O novo contrato da função pública…

A Função pública vai trabalhar mais horas…
Pelo que li em vários jornais, o novo contrato da função pública permite reforçar horários em três horas diárias ou 15 semanais.

Quer isto dizer que os funcionários públicos vão poder trabalhar até mais 15 horas por semana ou três horas por dia, mediante acordo colectivo. Esta medida, integra a proposta de lei do Governo sobre o novo Regime de Contrato de Trabalho em Funções Públicas

Prevê-se, assim, a aproximação do contrato de trabalho da função pública ao Código do Trabalho do sector privado.

Quando o novo contrato de trabalho entrar em vigor, a grande maioria dos funcionários públicos irá assim mudar de vínculo laboral. Apenas mantêm o actual vínculo de nomeação (vitalício) os trabalhadores com funções de soberania, que são uma minoria, ou seja, militares, segurança pública, investigação, representação externa do Estado, informações de segurança e investigação criminal.

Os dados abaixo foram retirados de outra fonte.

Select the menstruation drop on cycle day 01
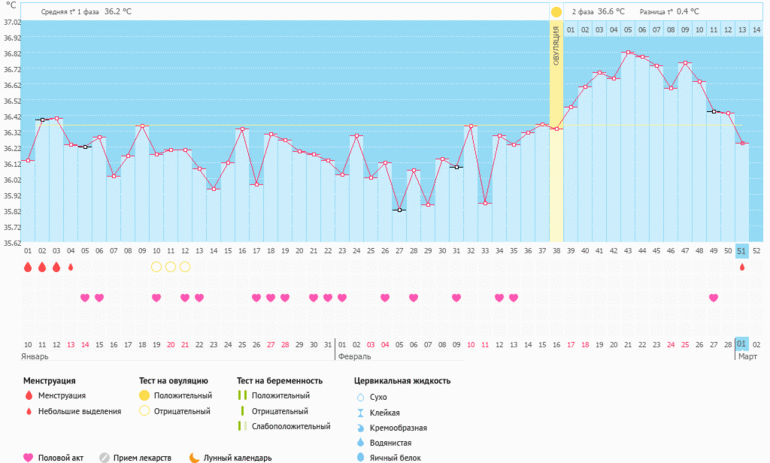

Se entendi bem, na proposta, o Governo diz que mantém as actuais 35 horas semanais como regra, mas estabelece a adaptabilidade dos horários. Significa que, por negociação colectiva, o período normal de trabalho possa ser definido “em termos médios”.
Mas, porque há sempre um mas…, o horário nunca poderá exceder um aumento de três horas por dia ou 50 horas semanais. E, em média, o período normal de trabalho não poderá exceder 45 horas semanais, num período de dois meses. Quanto à duração média do trabalho num período de 12 meses, a proposta prevê que os horários dos funcionários públicos não possam exceder as 42 horas semanais.

Entendo que há aqui algo que não me soa bem. Ora, desde os finais do século XIX, que se tem lutado pela redução das horas de trabalho, para que os trabalhadores possam usufruir de algum tempo livre. Vem agora este governo dito ‘socialista’ aumentar a carga horária de trabalho?

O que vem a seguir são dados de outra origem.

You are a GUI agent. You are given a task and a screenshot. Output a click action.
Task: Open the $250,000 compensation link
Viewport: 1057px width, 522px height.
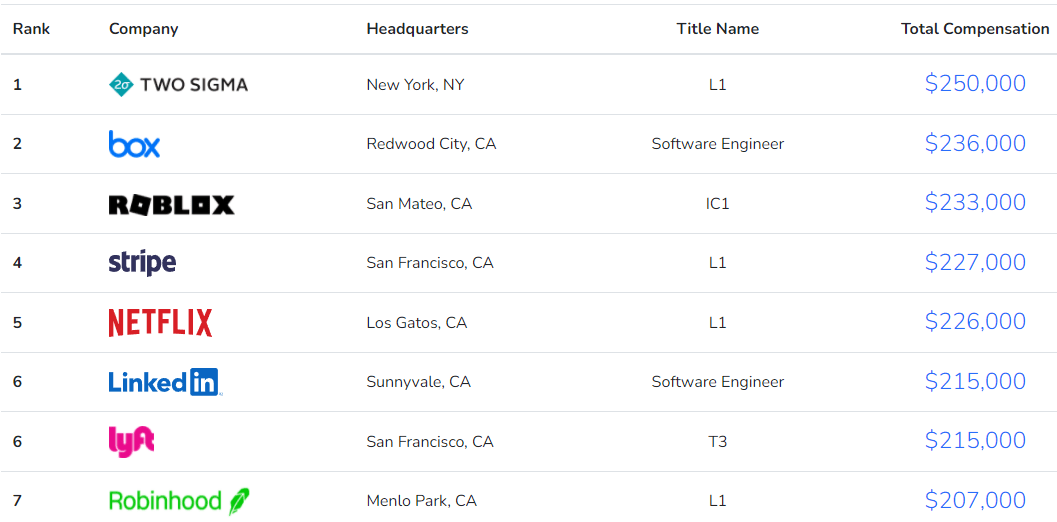[x=975, y=84]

Estaremos a perder, agora, vitórias há muito conquistadas?

- Nota Negativa para esta proposta…

(Publicado por Ludo Rex)

1 comment so far

  1. Mauricio Broliato on

    Bem… como diria o Capitão Nascimento:

    “Pede pra sair”

    Se você pensa que o emprego público merece regalias exclusivas, eu penso que não. Mas entendo que as pessoas mudam conforme o local e cultura na qual estão inseridas, é uma questão de sobrevivência, comodismo e segurança.
    Mas, pensando em melhorias e evolução, de nada adianta para mim e o restante do país uma postura de corrupção e inércia do funcionalismo público e uma pesada contribuição tributária para sustentar este modelo falido de organização.
    Nota negativa a quem for contra a desmoralização de um governo inútil e a evolução proporcionada pela menor intervenção deste na economia.